The Calcium-Sensing Receptor
The calcium-sensing receptor (CaSR) is a protein on the surface of parathyroid gland cells. This receptor functions as a molecular sensor, constantly monitoring blood calcium concentration. When calcium binds to the CaSR, it signals parathyroid cells to decrease parathyroid hormone production and release.
This signaling mechanism is fundamental for maintaining calcium homeostasis. The CaSR integrates various aspects of parathyroid gland function, including gene transcription and cell proliferation. Its activation influences the rate at which PTH is synthesized and secreted by the parathyroid cells.
In secondary hyperparathyroidism, the CaSRs in the parathyroid glands can become less responsive to circulating calcium. This reduced sensitivity means that even with adequate calcium levels, the receptors do not effectively signal the glands to reduce PTH production, contributing to persistent parathyroid gland overactivity. The impaired function of these receptors allows for continued PTH secretion, perpetuating the mineral imbalance.
How Cinacalcet Functions as a Calcimimetic
Cinacalcet is a calcimimetic agent, meaning it “mimics” the effects of calcium on specific tissues, particularly on the calcium-sensing receptors. This drug directly lowers parathyroid hormone (PTH) levels by increasing the sensitivity of the calcium-sensing receptors (CaSRs) to extracellular calcium. It achieves this by binding to the CaSR at an allosteric binding site, distinct from where calcium typically binds.
The binding of cinacalcet to this allosteric site induces a conformational change in the CaSR protein. This alteration makes the receptor more responsive to existing blood calcium levels, enhancing its ability to detect and react to calcium. By doing so, cinacalcet “tricks” the parathyroid gland into perceiving a higher calcium concentration than actually exists.
This heightened sensitivity to calcium restores the parathyroid gland’s natural feedback mechanism. Even with calcium levels that might otherwise trigger PTH release, the cinacalcet-bound receptor signals for reduced hormone secretion. This mechanism allows for more effective suppression of PTH production, addressing glandular overactivity.

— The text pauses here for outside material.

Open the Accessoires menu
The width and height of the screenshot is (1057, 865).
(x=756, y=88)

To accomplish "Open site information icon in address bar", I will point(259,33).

Therapeutic Outcomes of Lowering PTH
The action of cinacalcet directly leads to a reduction in parathyroid hormone (PTH) secretion from overactive glands. Studies show cinacalcet treatment can achieve at least a 30% reduction in PTH levels in most patients with secondary hyperparathyroidism, with an overall mean reduction of approximately 38%. This PTH suppression is the primary goal of therapy, aiming to bring hormone levels closer to a healthy range.
Lower PTH levels bring about several beneficial effects on mineral metabolism. A reduction in PTH typically leads to a decrease in blood calcium levels, as PTH promotes calcium release from bones and reabsorption in the kidneys. Additionally, lower PTH can contribute to a decrease in blood phosphorus levels, important for patients with chronic kidney disease.
Correcting these mineral imbalances helps manage the bone disease associated with secondary hyperparathyroidism, known as renal osteodystrophy. By reducing excessive bone breakdown and mitigating calcium and phosphorus buildup, cinacalcet supports bone health and can help prevent complications like vascular calcification. This improved mineral balance contributes to the overall well-being of patients.